I am not what you would consider a slender woman, all my life due to a seriously unhealthy relationship with food (fuelled by an anxiety disorder) I have always been heavier than I should be. In short I am overweight.
I am sad to say that because of the way I have let other people make me feel over the years about my body, I have not dressed the way I wanted to, I haven’t done things I wanted to in life because of fear of the way I would look doing those things, I’ve had low confidence rooted in the way I look and the way others perceive me.
I remember once I was walking down the street and a teenager and his friend yelled to me that I was a fat pig, I waited until they had passed and then burst into tears I told no one because I was ashamed. I don’t mention this to get sympathy or pity I mention it to give you a clue as to where I was once mentally when people made comments about me and my body, I cared so much.
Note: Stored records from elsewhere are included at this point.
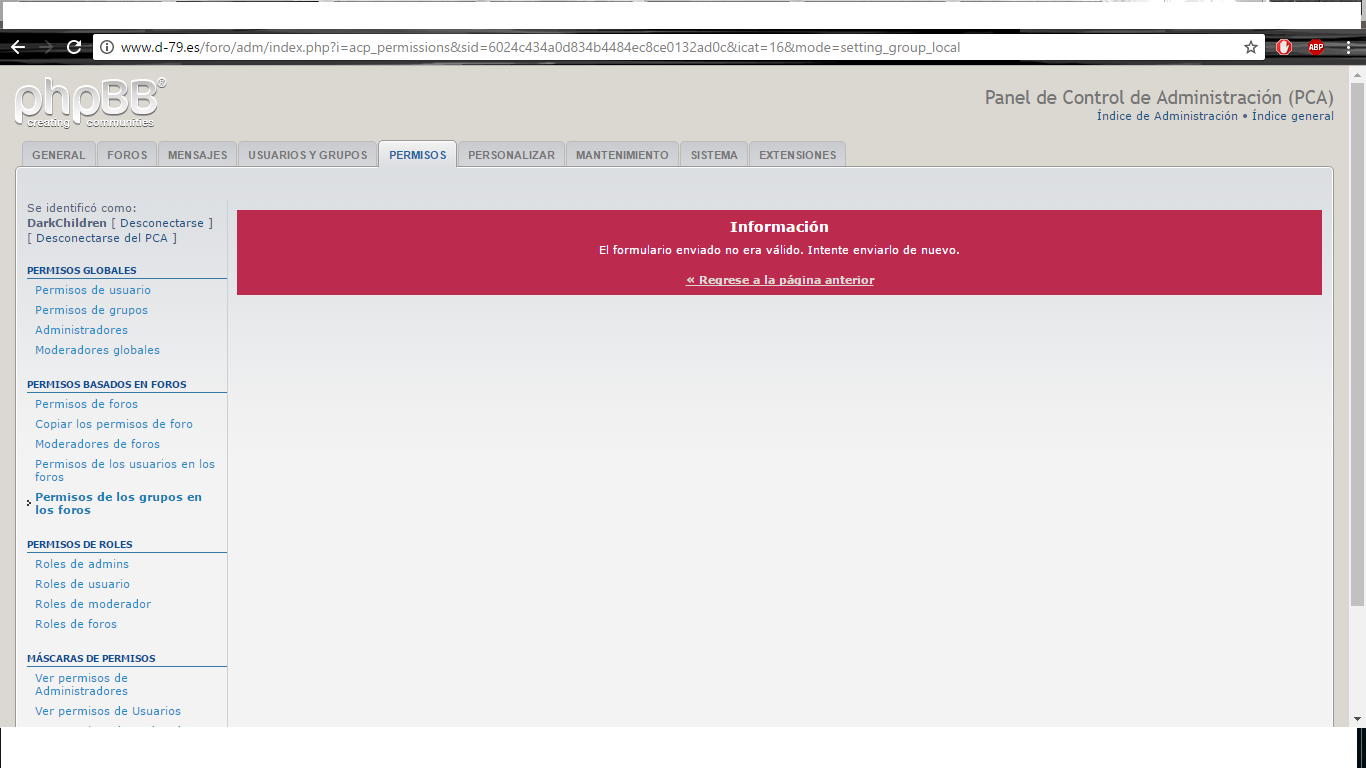Viewport: 1366px width, 768px height.
Task: Open the Permisos tab
Action: (417, 155)
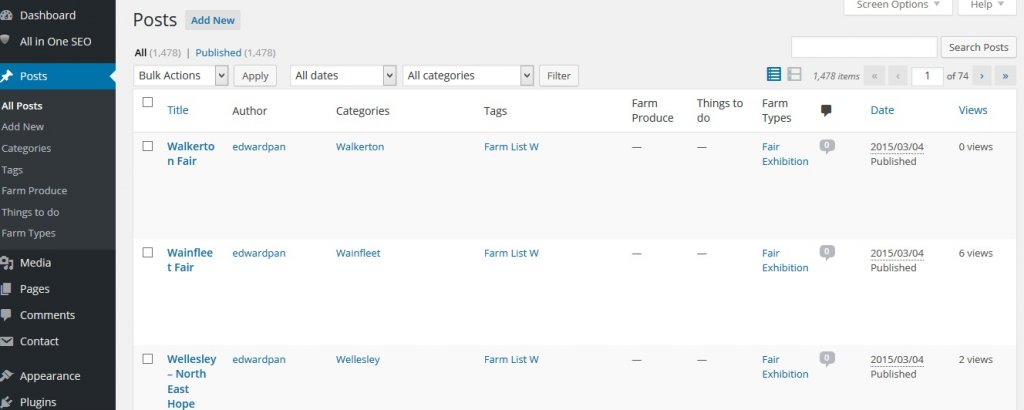The width and height of the screenshot is (1024, 410).
Task: Expand the All dates dropdown
Action: point(343,75)
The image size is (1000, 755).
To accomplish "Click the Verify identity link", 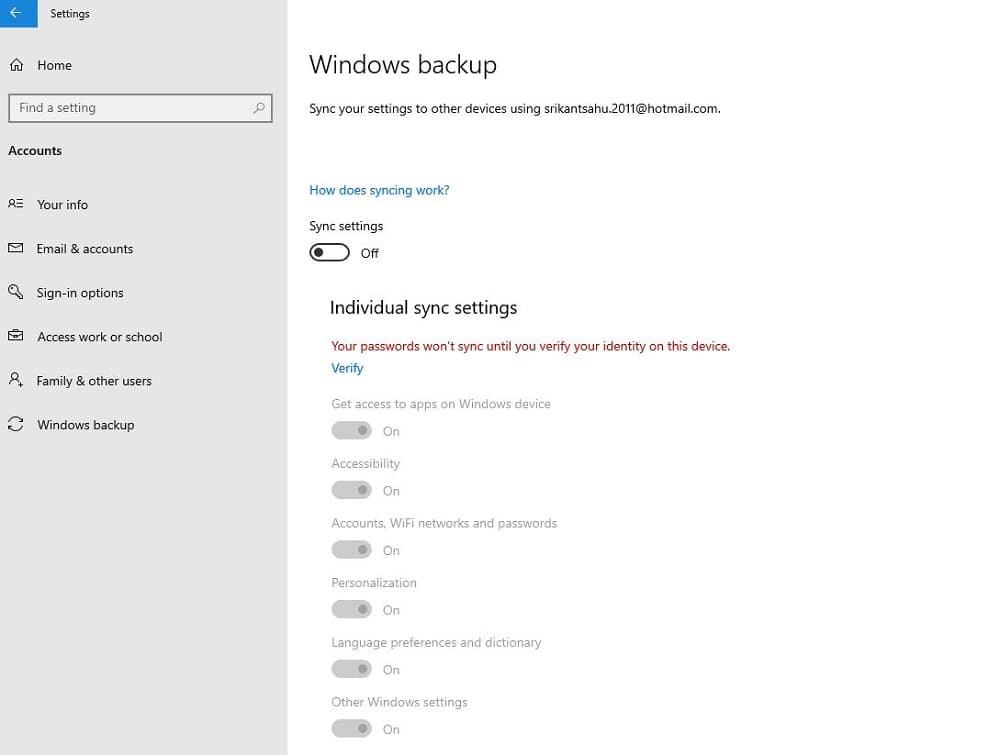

If you are someone who doesn’t look conventionally good or someone who is overweight or underweight you will know the same way I do when someone is looking you up and down and making a judgment.
Two weeks ago on my first day as a married woman, myself and my husband went out for a meal together.
Two years ago I bought a dress I loved, it is maroon and my style of dress through and through. It has sat gathering dust in my wardrobe since I bought it, I didn’t have the confidence to wear it, I didn’t want people to see my not flat stomach or the cellulite on my thighs.
Two months ago I had a life changing experience, I realised things I never had before and felt a new way about myself I never had before.
So two weeks ago, as I got ready for my date with my husband fuelled with a new confidence and a complete lack of care for what others thought I put on my dress for the first time. I felt good and was happy to hear that my husband thought I looked sexy (not used to seeing me in a dress).
We left the house and got on a bus, having got this look all my life I knew what it meant only this time it was more exaggerated as if to say ‘why are you wearing a dress?’ from the gentleman at the front of the bus. I shrugged and brushed it off, however this happened four more times throughout the course of our dinner and walk afterwards and the journey home.
The strangest thing happened, I didn’t care. I didn’t care that strangers who didn’t know me looked at me and decided that I shouldn’t dress the way I want to, that I shouldn’t feel comfortable in my own skin. I didn’t care that they thought someone like me shouldn’t be in a dress.
After years of avoiding dresses because of the way people looked at me, after the experience I had two weeks ago. I went out and bought another dress.
Here is what I know, my body is for me, it’s for me to use to experience the world around me, it’s for me to dress the way I want to style the way I want.
Your body is for you and I don’t care what you do with yours, please extend me the same courtesy.
Why do people care so much about the way you look? Because people like to judge strangers they know nothing about.